The voices are pretty much the what fans are accustomed to. If you enjoyed the TV series dub, then you’ll like the dub of the movie. If you liked the Japanese version of the series more, you’ll like that version of this movie more too. I will say that Vic Mignogna makes a much better Broly than Bin Shimada. Music-wise, the English version suffers from a crappy vocal rock song, but is otherwise pretty decent. The Japanese version isn’t all that special and likely won’t knock your socks off, but at least they have “We Gotta Power” as the opening theme. As per usual, that version comes with its own super-cheesy ending song that is basically the exact same thing the past 6 or 7 movies have had. Pretty standard fare on both sides overall.
Extras? What extras? You’d think that since this is a movie we’d get something other than profiles and trailers, but no such luck. Well, we do get a special promo card for the TCG, but that doesn’t really make the otherwise lack of extras worthwhile. However, I do hear that Toei has been holding back any Japanese extras from being included since they don’t want Japanese DBZ fans to import FUNi’s DVDs, and it wouldn’t really surprise me if it were true. However, it’s not stopping FUNi from making their own extras (like the GBA video game featurette in the last Broly movie and the featurettes included with the upcoming Uncut Saiyan Saga DVDs).
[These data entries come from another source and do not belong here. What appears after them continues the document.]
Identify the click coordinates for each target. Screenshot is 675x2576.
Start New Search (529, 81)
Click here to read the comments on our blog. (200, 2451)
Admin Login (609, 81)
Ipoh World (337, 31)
Come on FUNi, you can do better than this.
With the lack of extras and a short running time, the movie’s almost not even worth picking up. However, it’s not actually bad, and if you enjoyed past DBZ movies, you’ll likely enjoy this one as well. This will be the last decent movie until next year (assuming Movie #11 comes out in fall), so it would be in your best interest to see this while you can.